TEXT ::
+ + + + +

Why Women Cheat
I know, because I did it.
I mean, I don’t know why all women cheat. But I know why I did. And it had nothing to do with my husband.
I didn’t know myself as well as I thought I did.
I was a teenage mother, and sometimes I think that when I got pregnant at 17 I pressed pause on every other part of my brain. I think that I was on some kind of autopilot through the studying and the parenting and the first years of being married. Not that I wasn’t present, not that I didn’t enjoy my life, not that I wasn’t aware of its privilege and of my own good fortune. Just that I had so little time really to think. This is, I know, common to all parents, but in my case I hadn’t had a life to know or miss before my identity as a mother took over. I went into adulthood blind and when I finally had any time to sit back and look at who I was, I was already ten years older than my brain felt I should be.
I met my husband when I was 21, and I already had a toddler. So my husband and I, we didn’t get to have dates, or weekends away, or lazy lie-ins with newspapers and croissants. We went straight into a full-throttle family life and pretty soon, we had a couple more babies. It was a chaotic, skint, lovely time, but I didn’t have any time to think about anything beyond the day to day.
I qualified as a lawyer when I was 27. It had taken me 8 years of full-time and then part-time study alongside working, and the relief and pride I felt was enormous and exhilarating. I suddenly had guilt-free spare time in the evenings and at weekends, to spend with my husband and the children, or to go running, or to go with friends to the cinema or shopping or for nights out dancing.
There were a few years around my 30th birthday in which I would definitely have said I absolutely had it all. I’d have believed myself, too. I had happy children and a loving husband and a manageable work/life balance with a job I enjoyed. I had enough money to buy clothes and manicures. The problem was that I couldn’t stop my brain from whirling. I felt like there should be more.
I couldn’t find my groove.
I kept trying on activities and personas for size as the years went by, trying to identify the type of adult I might have been if a different life had given me a clear, uninterrupted run at it. I felt like I didn’t know my own personality. I knew its bones — I knew I was cynical, sarcastic, insatiably curious and socially awkward. I was aware I was not instantly likeable or interesting. I knew I hated small talk and that I was bad at it. But I felt like I didn’t have a core self.
I couldn’t live in the moment.

+ + + + +

SUPPLIED MATERIAL ::

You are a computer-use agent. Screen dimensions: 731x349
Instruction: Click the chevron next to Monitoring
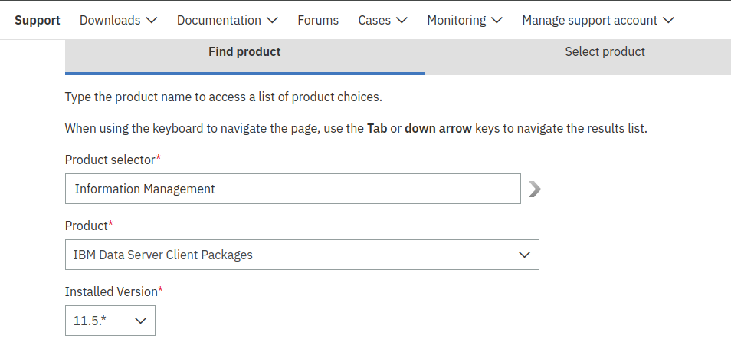pos(497,21)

+ + + + +

PROBLEM REQUIREMENTS ::
Extend the essay on why women cheat, picking up right after its last sentence, "I couldn't live in the moment."

RESULT OF THE EXERCISE ::
I kept looking at my growing children, and comparing my age to the age of their friends’ parents. The thought of my empty nest and of a less intense life began to trouble me. Everything was suddenly becoming easier than it had ever been — my children were older and needed less supervision, they were spending more time with friends or doing activities without me.
My husband and I could, and did, go out regularly — we went to the cinema or for drinks or supper with friends, enjoying doing all the things we’d rarely had the chance to do when actually dating and that we’d always promised ourselves. We had weekends away. At the same time, I was forming ever stronger friendships with the wonderful women who still shore me up daily — I had people to talk about my new overthinking and anxiety with, but it didn’t seem to help. I just felt too young, again, for the life stage I was in. A step ahead of everyone I knew, whilst in reality a step behind.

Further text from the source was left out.